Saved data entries

□ □ □ □ □ □ □

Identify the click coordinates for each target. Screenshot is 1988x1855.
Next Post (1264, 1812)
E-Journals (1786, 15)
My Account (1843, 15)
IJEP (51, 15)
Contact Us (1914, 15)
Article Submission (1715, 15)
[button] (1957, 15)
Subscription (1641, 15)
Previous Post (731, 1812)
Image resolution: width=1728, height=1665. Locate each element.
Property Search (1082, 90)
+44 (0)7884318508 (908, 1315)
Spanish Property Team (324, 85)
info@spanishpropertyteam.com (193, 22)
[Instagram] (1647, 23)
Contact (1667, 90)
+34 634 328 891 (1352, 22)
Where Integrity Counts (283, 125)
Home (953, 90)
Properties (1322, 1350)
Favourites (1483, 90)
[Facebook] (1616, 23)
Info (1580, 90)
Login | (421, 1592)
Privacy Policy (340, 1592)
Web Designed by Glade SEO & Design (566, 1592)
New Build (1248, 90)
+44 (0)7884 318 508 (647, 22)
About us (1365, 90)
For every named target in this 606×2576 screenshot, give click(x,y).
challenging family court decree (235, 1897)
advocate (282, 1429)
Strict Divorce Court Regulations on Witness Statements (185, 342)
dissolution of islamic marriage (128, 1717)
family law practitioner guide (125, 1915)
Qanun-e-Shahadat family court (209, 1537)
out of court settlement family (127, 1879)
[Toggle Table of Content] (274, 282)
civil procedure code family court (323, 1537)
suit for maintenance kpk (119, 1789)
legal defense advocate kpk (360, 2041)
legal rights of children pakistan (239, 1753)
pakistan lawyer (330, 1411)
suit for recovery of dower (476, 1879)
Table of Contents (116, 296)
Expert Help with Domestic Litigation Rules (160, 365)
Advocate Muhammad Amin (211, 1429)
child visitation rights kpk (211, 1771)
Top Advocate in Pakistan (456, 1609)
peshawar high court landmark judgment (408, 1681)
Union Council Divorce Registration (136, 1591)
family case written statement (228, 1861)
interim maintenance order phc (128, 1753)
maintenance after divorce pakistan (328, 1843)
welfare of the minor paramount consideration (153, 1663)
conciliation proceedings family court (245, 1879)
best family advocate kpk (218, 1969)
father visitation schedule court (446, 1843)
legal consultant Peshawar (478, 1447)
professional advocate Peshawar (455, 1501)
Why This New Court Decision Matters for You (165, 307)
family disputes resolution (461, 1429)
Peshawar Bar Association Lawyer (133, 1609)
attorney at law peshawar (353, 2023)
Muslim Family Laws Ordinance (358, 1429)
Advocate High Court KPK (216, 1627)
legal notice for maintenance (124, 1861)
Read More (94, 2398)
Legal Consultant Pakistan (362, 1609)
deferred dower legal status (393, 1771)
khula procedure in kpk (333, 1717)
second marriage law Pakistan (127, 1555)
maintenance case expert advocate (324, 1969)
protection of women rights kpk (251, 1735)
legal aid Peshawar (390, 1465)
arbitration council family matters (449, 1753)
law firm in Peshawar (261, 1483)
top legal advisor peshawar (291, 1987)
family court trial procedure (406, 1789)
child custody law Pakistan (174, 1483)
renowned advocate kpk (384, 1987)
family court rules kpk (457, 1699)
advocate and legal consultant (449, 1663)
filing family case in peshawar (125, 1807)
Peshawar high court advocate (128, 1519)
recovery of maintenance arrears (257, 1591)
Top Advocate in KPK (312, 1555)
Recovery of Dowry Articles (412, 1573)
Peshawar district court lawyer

□ □ □ □ □ □ □

* **What you should do**
The records above should be given again in full, exactly as written.

* **Task answer**
Identify the click coordinates for each target. Screenshot is 1988x1855.
Next Post (1264, 1812)
E-Journals (1786, 15)
My Account (1843, 15)
IJEP (51, 15)
Contact Us (1914, 15)
Article Submission (1715, 15)
[button] (1957, 15)
Subscription (1641, 15)
Previous Post (731, 1812)
Image resolution: width=1728, height=1665. Locate each element.
Property Search (1082, 90)
+44 (0)7884318508 (908, 1315)
Spanish Property Team (324, 85)
info@spanishpropertyteam.com (193, 22)
[Instagram] (1647, 23)
Contact (1667, 90)
+34 634 328 891 (1352, 22)
Where Integrity Counts (283, 125)
Home (953, 90)
Properties (1322, 1350)
Favourites (1483, 90)
[Facebook] (1616, 23)
Info (1580, 90)
Login | (421, 1592)
Privacy Policy (340, 1592)
Web Designed by Glade SEO & Design (566, 1592)
New Build (1248, 90)
+44 (0)7884 318 508 (647, 22)
About us (1365, 90)
For every named target in this 606×2576 screenshot, give click(x,y).
challenging family court decree (235, 1897)
advocate (282, 1429)
Strict Divorce Court Regulations on Witness Statements (185, 342)
dissolution of islamic marriage (128, 1717)
family law practitioner guide (125, 1915)
Qanun-e-Shahadat family court (209, 1537)
out of court settlement family (127, 1879)
[Toggle Table of Content] (274, 282)
civil procedure code family court (323, 1537)
suit for maintenance kpk (119, 1789)
legal defense advocate kpk (360, 2041)
legal rights of children pakistan (239, 1753)
pakistan lawyer (330, 1411)
suit for recovery of dower (476, 1879)
Table of Contents (116, 296)
Expert Help with Domestic Litigation Rules (160, 365)
Advocate Muhammad Amin (211, 1429)
child visitation rights kpk (211, 1771)
Top Advocate in Pakistan (456, 1609)
peshawar high court landmark judgment (408, 1681)
Union Council Divorce Registration (136, 1591)
family case written statement (228, 1861)
interim maintenance order phc (128, 1753)
maintenance after divorce pakistan (328, 1843)
welfare of the minor paramount consideration (153, 1663)
conciliation proceedings family court (245, 1879)
best family advocate kpk (218, 1969)
father visitation schedule court (446, 1843)
legal consultant Peshawar (478, 1447)
professional advocate Peshawar (455, 1501)
Why This New Court Decision Matters for You (165, 307)
family disputes resolution (461, 1429)
Peshawar Bar Association Lawyer (133, 1609)
attorney at law peshawar (353, 2023)
Muslim Family Laws Ordinance (358, 1429)
Advocate High Court KPK (216, 1627)
legal notice for maintenance (124, 1861)
Read More (94, 2398)
Legal Consultant Pakistan (362, 1609)
deferred dower legal status (393, 1771)
khula procedure in kpk (333, 1717)
second marriage law Pakistan (127, 1555)
maintenance case expert advocate (324, 1969)
protection of women rights kpk (251, 1735)
legal aid Peshawar (390, 1465)
arbitration council family matters (449, 1753)
law firm in Peshawar (261, 1483)
top legal advisor peshawar (291, 1987)
family court trial procedure (406, 1789)
child custody law Pakistan (174, 1483)
renowned advocate kpk (384, 1987)
family court rules kpk (457, 1699)
advocate and legal consultant (449, 1663)
filing family case in peshawar (125, 1807)
Peshawar high court advocate (128, 1519)
recovery of maintenance arrears (257, 1591)
Top Advocate in KPK (312, 1555)
Recovery of Dowry Articles (412, 1573)
Peshawar district court lawyer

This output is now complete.